El Parque Hernández, reconocido desde 2007 como jardín histórico por la UNESCO, ha sido este sábado 13 de diciembre el escenario de una visita guiada muy especial que, a pesar de la persistente lluvia, ha logrado reunir a un grupo de ciudadanos y amantes del patrimonio local para redescubrir uno de los pulmones verdes y culturales más emblemáticos de Melilla.
Paraguas en mano y con el firme propósito de disfrutar del entorno, los participantes han seguido un itinerario diseñado para destacar la riqueza natural y monumental del parque. La actividad, organizada por la Asociación Melilla para la UNESCO, con la colaboración de la Facultad de Ciencias de la Educación y del Deporte de Melilla y el patrocinio de la Consejería de Cultura, forma parte del seminario de rutas guiadas caracterizadas que se han desarrollado durante los meses de noviembre y diciembre por la ciudad.
El encargado de guiar el recorrido ha sido Juan José Florensa, técnico en turismo, que ha conducido la visita caracterizado como una especie de Indiana Jones melillense, preparado para descubrir con los participantes los secretos botánicos, escultóricos y sentimentales del entorno, aportando un valor añadido a la experiencia.

Situado en pleno corazón del Ensanche Modernista y flanqueado por la Plaza de España, el Parque Hernández es mucho más que un simple jardín. Su origen se remonta a 1902, cuando se inauguró como un proyecto impulsado por el comandante general Venancio Hernández Fernández. Con los años, el parque se ha consolidado como un espacio de encuentro ciudadano, evolución urbanística y escenario de ferias y celebraciones hasta su rehabilitación en 2010.
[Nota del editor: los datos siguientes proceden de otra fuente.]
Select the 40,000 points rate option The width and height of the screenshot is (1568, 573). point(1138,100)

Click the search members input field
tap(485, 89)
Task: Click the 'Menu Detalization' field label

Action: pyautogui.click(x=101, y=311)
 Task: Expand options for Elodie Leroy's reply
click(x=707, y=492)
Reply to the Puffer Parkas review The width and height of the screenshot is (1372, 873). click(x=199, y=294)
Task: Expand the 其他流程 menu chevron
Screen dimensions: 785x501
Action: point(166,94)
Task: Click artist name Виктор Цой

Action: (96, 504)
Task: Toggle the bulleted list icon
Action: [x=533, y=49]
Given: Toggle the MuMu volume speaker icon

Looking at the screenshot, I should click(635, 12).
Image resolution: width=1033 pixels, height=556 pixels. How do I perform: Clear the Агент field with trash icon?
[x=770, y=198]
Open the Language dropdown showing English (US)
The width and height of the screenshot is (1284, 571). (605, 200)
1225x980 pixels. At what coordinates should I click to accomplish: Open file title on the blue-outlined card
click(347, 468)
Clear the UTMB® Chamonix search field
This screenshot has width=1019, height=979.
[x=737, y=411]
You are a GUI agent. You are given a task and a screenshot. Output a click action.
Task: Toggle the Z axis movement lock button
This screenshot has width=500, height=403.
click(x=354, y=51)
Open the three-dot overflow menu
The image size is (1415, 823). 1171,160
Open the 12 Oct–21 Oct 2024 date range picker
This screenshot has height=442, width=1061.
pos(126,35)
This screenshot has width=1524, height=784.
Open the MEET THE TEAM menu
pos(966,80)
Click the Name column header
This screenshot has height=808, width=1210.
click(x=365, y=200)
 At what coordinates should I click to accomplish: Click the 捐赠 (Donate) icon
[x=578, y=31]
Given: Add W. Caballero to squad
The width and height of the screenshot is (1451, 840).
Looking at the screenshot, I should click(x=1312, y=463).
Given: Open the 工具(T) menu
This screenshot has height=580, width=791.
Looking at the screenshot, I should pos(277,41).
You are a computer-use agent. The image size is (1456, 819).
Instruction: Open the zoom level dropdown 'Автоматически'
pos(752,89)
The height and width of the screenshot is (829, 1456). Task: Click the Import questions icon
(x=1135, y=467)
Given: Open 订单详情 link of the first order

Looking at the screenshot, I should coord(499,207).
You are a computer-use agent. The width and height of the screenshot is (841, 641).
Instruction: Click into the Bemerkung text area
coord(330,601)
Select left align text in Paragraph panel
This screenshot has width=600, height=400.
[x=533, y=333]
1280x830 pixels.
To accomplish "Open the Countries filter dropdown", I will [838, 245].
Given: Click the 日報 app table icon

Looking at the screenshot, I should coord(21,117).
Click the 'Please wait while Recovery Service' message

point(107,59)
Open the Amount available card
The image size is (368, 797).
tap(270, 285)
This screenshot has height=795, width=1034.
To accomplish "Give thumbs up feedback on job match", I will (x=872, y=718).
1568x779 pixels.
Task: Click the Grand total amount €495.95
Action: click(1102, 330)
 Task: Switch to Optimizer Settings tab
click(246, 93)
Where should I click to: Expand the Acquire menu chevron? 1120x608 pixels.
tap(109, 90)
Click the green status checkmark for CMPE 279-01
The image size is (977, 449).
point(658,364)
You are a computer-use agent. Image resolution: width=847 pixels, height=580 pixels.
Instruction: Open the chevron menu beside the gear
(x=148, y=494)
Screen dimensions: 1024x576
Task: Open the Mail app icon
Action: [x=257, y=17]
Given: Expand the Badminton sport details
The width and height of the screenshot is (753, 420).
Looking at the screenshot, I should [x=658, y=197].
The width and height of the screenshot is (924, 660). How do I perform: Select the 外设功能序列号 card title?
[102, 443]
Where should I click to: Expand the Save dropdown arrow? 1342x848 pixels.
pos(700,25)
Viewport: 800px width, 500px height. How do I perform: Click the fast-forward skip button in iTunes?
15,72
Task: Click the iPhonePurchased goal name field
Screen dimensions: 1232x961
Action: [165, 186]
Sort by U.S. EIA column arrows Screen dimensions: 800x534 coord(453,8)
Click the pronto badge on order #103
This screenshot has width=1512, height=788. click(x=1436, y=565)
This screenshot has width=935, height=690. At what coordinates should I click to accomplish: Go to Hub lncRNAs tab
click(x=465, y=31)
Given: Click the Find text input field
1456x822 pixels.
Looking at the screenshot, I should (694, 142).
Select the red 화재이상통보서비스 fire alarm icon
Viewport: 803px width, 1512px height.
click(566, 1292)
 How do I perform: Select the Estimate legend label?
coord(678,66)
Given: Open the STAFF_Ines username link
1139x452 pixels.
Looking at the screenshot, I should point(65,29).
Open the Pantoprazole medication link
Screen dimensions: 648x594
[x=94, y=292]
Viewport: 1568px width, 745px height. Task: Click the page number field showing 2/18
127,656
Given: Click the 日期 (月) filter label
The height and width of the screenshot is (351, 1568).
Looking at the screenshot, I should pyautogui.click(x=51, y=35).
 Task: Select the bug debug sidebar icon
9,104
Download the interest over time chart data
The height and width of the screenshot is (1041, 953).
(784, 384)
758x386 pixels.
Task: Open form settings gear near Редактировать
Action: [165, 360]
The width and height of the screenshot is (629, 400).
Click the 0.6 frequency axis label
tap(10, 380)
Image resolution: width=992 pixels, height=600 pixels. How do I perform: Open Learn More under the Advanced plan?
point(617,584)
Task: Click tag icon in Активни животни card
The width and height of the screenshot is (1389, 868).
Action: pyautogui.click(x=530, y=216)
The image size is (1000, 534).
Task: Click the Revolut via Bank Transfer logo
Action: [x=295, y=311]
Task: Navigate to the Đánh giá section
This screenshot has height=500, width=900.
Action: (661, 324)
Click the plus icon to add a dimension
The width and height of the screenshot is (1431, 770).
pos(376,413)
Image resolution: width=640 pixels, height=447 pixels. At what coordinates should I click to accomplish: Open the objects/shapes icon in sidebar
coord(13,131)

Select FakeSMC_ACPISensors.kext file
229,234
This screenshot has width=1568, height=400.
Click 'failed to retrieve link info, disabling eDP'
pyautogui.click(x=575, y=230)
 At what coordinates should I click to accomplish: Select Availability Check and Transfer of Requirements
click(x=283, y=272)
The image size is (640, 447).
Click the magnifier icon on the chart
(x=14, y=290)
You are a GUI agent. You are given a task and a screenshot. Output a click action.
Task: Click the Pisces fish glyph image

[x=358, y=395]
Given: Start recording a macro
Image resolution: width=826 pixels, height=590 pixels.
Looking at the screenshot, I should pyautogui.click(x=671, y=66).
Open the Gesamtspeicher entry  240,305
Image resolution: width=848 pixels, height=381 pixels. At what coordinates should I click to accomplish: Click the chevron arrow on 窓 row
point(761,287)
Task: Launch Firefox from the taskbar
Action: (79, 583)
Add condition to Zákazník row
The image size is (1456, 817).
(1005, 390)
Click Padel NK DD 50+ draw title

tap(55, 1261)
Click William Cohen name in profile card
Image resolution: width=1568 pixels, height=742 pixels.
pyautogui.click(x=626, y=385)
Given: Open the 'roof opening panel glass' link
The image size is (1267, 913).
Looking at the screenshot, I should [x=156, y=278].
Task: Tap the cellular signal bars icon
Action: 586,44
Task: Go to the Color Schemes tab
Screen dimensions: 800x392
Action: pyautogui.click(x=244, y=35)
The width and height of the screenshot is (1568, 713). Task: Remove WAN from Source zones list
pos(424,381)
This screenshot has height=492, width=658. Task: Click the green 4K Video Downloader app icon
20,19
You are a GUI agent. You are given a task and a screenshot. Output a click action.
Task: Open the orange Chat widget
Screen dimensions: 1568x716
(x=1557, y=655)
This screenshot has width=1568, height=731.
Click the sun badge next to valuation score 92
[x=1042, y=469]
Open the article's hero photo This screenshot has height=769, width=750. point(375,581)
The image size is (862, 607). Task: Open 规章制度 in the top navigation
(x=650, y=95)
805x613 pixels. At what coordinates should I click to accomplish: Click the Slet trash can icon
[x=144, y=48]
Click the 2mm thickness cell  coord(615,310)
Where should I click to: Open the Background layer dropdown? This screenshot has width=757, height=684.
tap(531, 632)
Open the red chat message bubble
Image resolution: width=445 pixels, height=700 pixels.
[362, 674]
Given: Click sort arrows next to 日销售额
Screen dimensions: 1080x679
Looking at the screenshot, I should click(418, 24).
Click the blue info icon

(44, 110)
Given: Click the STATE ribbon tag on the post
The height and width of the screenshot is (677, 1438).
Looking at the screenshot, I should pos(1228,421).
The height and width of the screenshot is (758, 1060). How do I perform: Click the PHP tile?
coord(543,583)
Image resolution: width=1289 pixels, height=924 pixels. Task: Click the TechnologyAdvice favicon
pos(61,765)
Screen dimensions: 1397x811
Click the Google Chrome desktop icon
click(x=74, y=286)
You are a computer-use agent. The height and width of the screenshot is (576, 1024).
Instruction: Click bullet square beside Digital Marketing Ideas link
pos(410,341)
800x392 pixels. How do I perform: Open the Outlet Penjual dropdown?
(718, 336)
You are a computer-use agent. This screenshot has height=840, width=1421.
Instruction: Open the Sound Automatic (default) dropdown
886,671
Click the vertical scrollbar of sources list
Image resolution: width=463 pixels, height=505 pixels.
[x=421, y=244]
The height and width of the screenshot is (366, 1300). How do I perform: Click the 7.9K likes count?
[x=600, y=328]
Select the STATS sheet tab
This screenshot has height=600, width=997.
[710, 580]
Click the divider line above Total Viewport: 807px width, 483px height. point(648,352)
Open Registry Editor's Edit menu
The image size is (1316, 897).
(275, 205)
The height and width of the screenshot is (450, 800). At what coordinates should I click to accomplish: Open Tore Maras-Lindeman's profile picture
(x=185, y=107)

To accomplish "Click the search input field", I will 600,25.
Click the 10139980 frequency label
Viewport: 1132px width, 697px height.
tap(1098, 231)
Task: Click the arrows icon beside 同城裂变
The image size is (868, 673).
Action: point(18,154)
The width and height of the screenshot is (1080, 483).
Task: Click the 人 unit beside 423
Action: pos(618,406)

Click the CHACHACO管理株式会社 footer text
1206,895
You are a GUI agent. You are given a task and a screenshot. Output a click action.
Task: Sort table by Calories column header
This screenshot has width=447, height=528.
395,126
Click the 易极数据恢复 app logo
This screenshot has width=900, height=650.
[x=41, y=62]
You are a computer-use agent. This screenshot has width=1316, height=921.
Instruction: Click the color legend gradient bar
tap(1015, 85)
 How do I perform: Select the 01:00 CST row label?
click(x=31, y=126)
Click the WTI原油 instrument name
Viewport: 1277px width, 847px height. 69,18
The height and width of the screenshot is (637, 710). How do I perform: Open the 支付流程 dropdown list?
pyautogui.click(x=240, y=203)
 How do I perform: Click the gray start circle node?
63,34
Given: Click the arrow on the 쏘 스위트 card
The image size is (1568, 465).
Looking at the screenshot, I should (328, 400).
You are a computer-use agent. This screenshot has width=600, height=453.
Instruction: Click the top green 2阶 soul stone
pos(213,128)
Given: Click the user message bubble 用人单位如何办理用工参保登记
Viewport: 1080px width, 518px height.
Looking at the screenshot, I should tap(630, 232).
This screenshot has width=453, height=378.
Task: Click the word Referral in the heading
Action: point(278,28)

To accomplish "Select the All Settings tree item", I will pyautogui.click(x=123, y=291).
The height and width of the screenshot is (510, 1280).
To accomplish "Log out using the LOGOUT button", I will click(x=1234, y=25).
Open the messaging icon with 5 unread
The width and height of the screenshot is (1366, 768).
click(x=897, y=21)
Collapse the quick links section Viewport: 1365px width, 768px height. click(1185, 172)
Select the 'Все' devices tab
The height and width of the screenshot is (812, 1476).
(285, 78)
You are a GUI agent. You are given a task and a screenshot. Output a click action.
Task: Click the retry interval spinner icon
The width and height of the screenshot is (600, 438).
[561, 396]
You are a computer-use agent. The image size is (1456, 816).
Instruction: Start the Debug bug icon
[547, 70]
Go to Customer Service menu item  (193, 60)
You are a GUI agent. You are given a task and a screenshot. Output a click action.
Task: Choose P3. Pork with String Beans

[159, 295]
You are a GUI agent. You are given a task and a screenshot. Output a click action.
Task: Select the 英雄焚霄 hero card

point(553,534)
El Parque Hernández destaca por elementos tan singulares como la entrada monumental diseñada en 1914, las esculturas de Guzmán el Bueno, y fuentes como la de las Conchas, la Flor de Cala o la Columna de Espuma. También ha sido objeto de especial atención el paseo central, el de los Enamorados, y el jardín ovalado, que junto a la gran araucaria, sirve como hito vegetal del espacio.
Además, se ha puesto en valor la alineación de palmeras canarias y datileras, las pérgolas, los bustos conmemorativos y monumentos como el dedicado a Félix Rodríguez de la Fuente, la Legión o el poeta Miguel Fernández. Todo ello, integrado en un entorno paisajístico donde conviven especies vegetales como el ficus, el drago o la buganvilla, y una variada fauna urbana.
Pese a la lluvia, la jornada ha permitido disfrutar de una experiencia enriquecedora y diferente, donde historia, patrimonio y naturaleza se han dado la mano. La visita ha servido no solo para resaltar la belleza de un lugar icónico para los melillenses, sino también para recordar el compromiso con la conservación de este espacio único que, más de un siglo después de su creación, sigue siendo punto de referencia de identidad local y orgullo ciudadano.
Tras este recorrido concluye así el seminario Patrimonio Cultural y Natural de la Ciudad Autónoma de Melilla, que comenzó el pasado 8 de noviembre recorriendo la Melilla modernista, y continuó el 22 de noviembre con un recorrido por Melilla La Vieja.